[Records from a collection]
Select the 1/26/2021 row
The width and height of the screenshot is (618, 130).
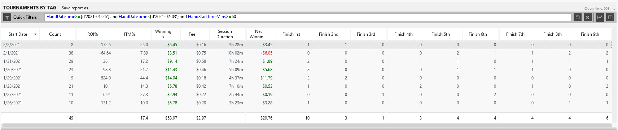point(307,103)
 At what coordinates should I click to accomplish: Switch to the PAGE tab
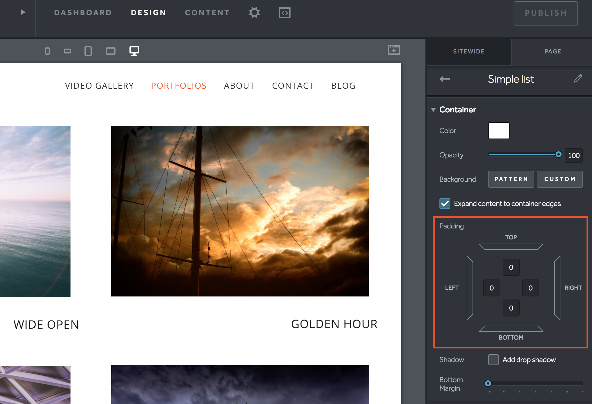tap(552, 51)
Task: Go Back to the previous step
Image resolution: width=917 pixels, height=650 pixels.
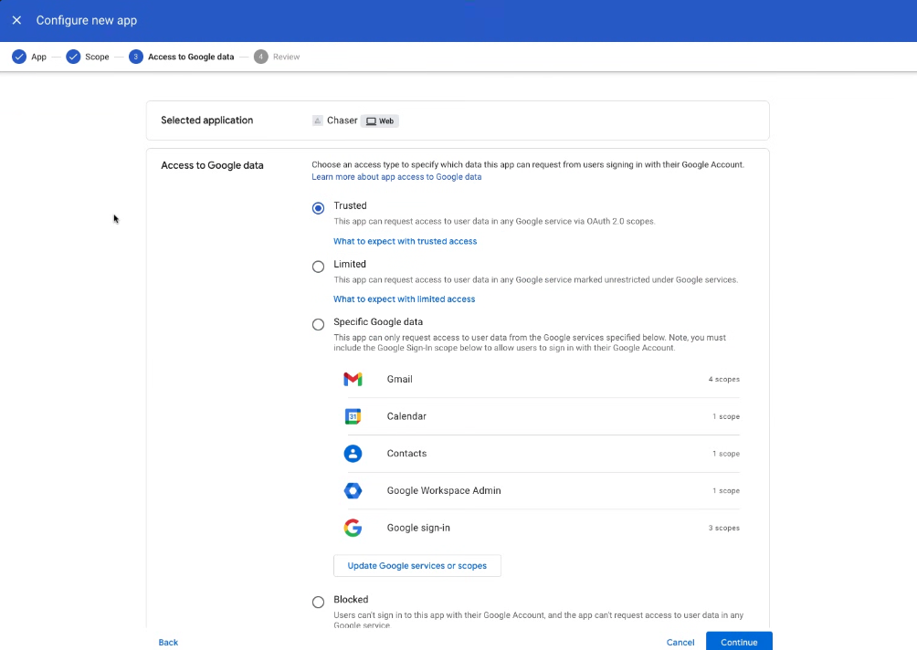Action: (168, 642)
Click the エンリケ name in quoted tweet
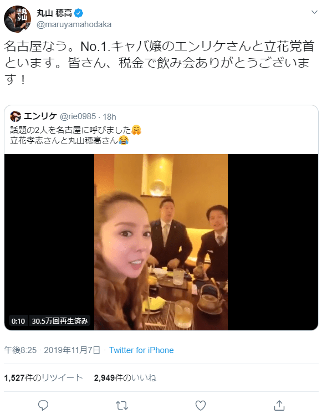This screenshot has width=322, height=414. (40, 116)
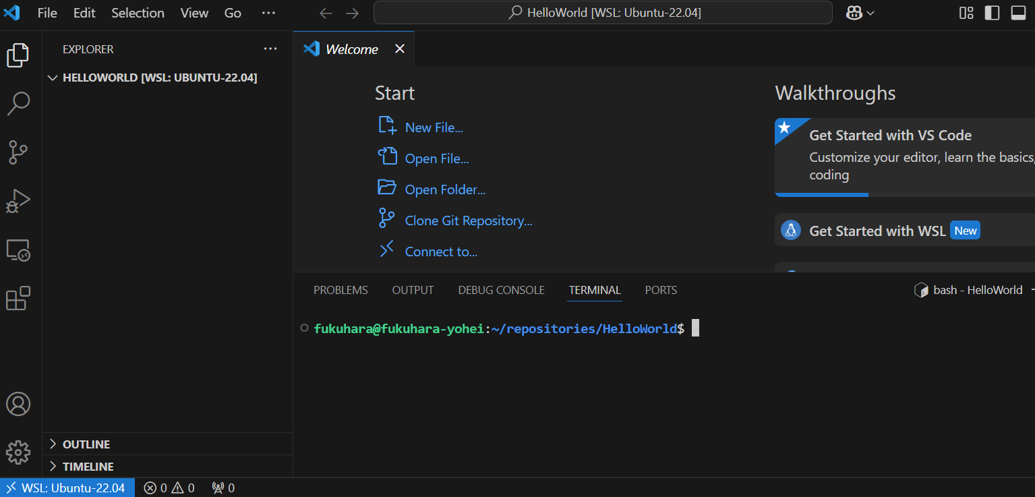Open the Extensions view icon
The height and width of the screenshot is (497, 1035).
click(18, 298)
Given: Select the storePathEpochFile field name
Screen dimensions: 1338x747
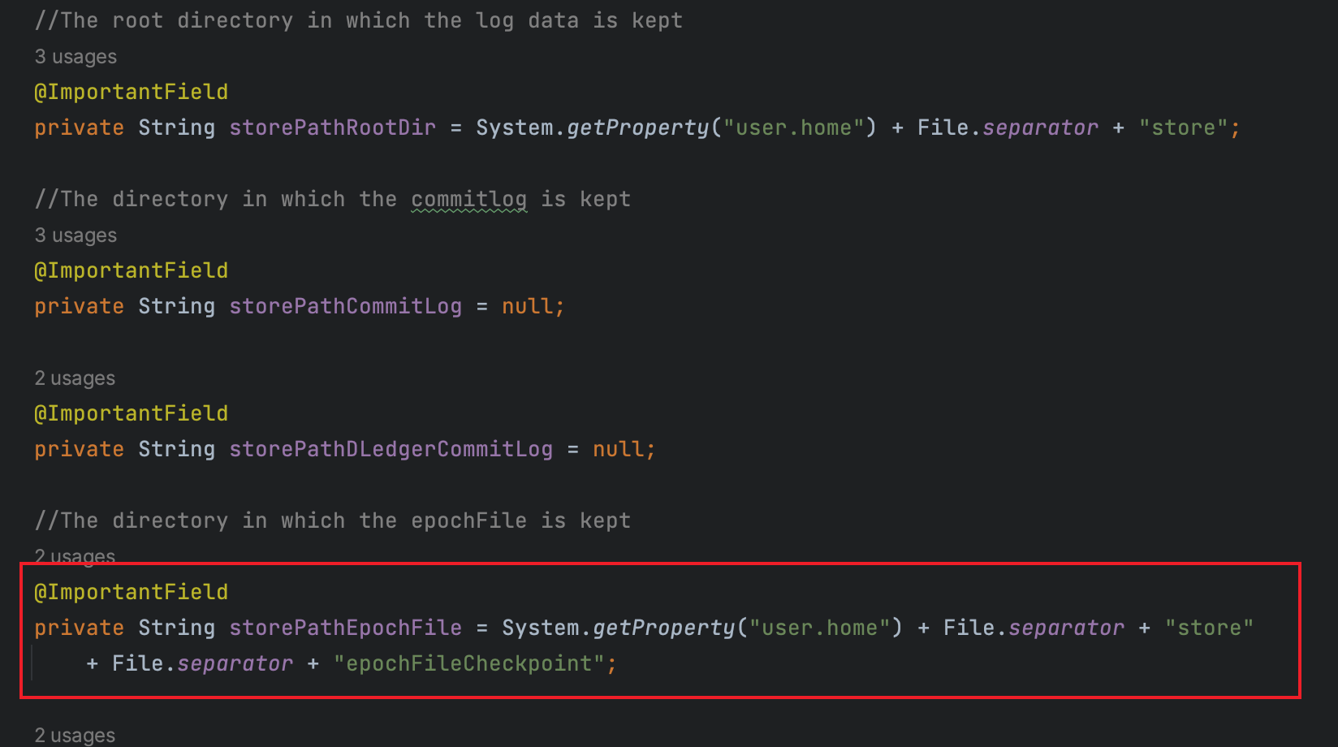Looking at the screenshot, I should coord(344,627).
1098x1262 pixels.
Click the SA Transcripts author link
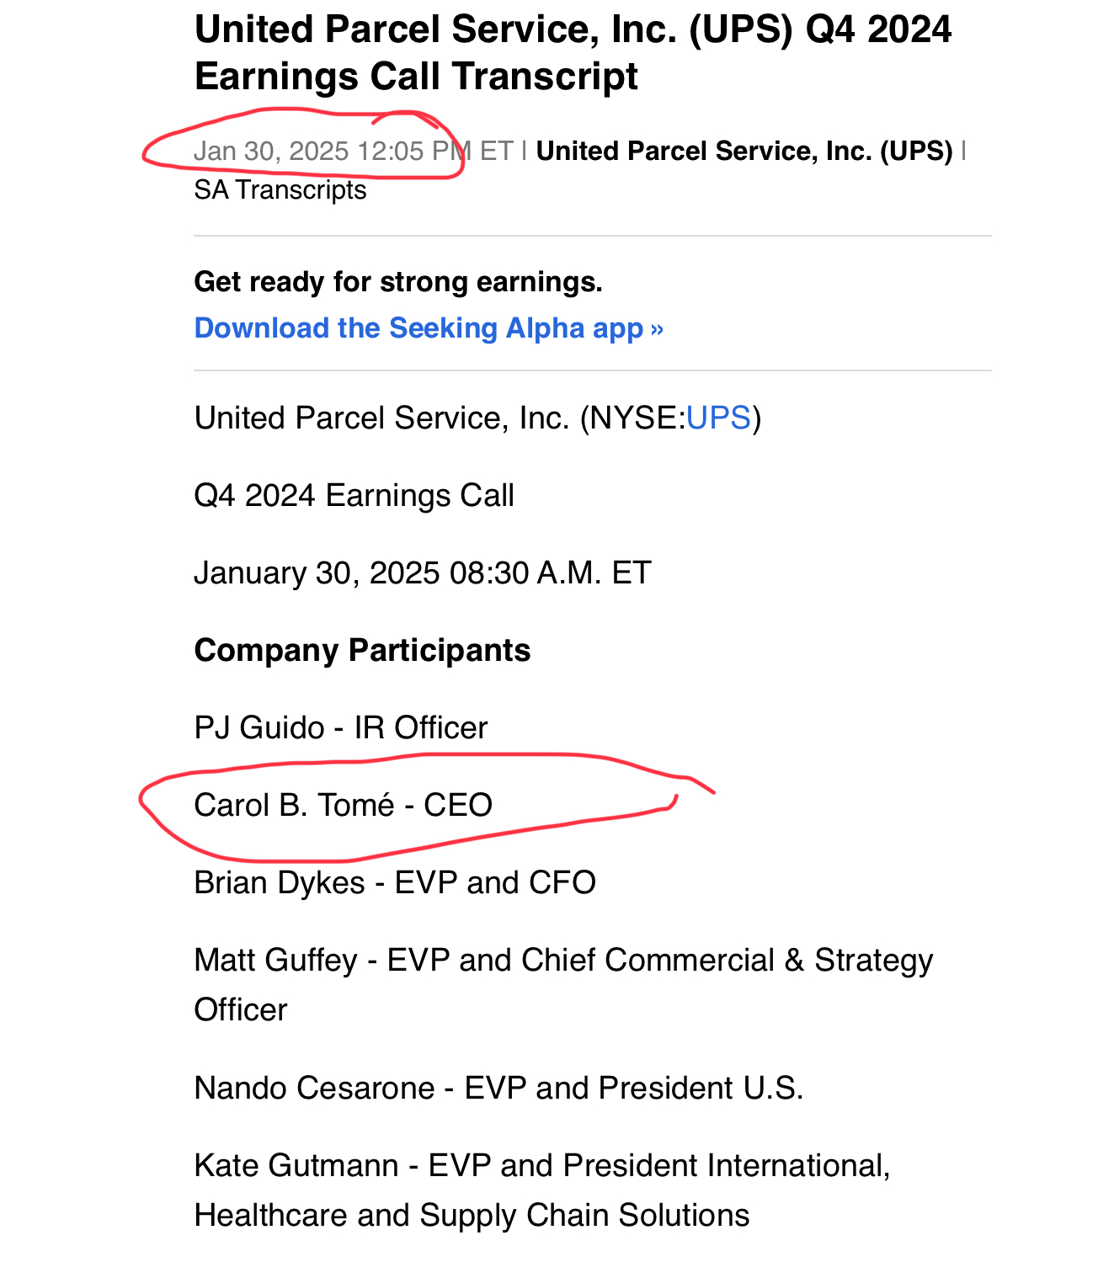(280, 189)
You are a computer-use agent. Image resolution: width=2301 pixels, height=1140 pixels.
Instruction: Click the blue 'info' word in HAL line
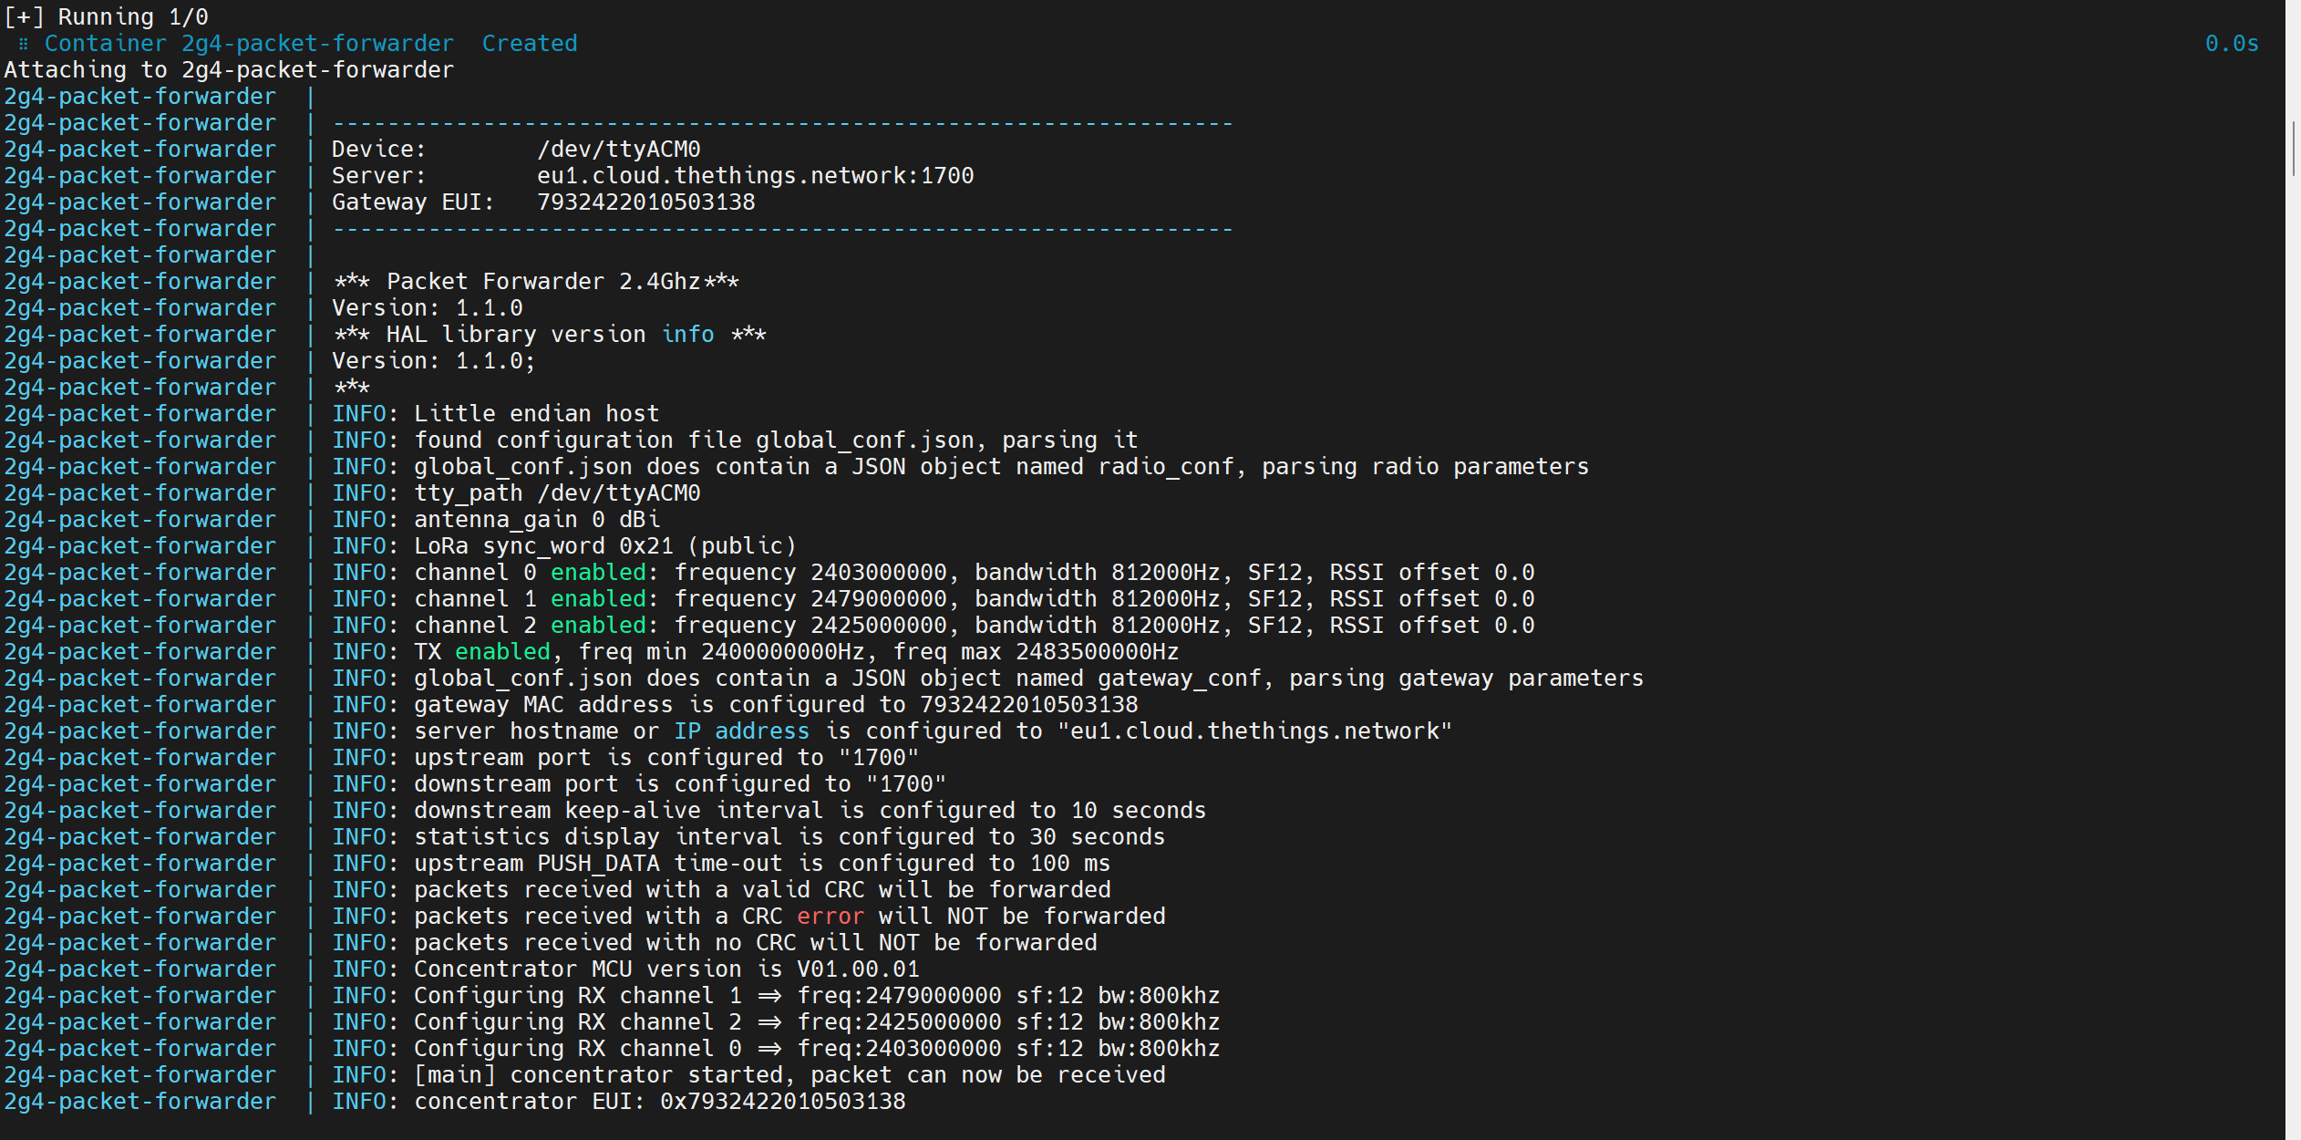tap(687, 335)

[WHAT YOU WILL DO]
Replace "Select" with "Choose" everywhere it appears in the records above, keeping everything else the same. Leave the pictures out of your answer.

[CORRECT RESULT]
Choose the 1/26/2021 row
The width and height of the screenshot is (618, 130).
point(307,103)
 At what coordinates should I click to accomplish: Switch to the PAGE tab
tap(552, 51)
Task: Go Back to the previous step
Image resolution: width=917 pixels, height=650 pixels.
Action: (168, 642)
Click the エンリケ name in quoted tweet
This screenshot has width=322, height=414. (40, 116)
Open the Extensions view icon
The height and width of the screenshot is (497, 1035).
click(18, 298)
Given: Choose the storePathEpochFile field name
Screen dimensions: 1338x747
Looking at the screenshot, I should coord(344,627).
1098x1262 pixels.
Click the SA Transcripts author link
(280, 189)
You are a computer-use agent. Image resolution: width=2301 pixels, height=1140 pixels.
Instruction: Click the blue 'info' word in HAL line
tap(687, 335)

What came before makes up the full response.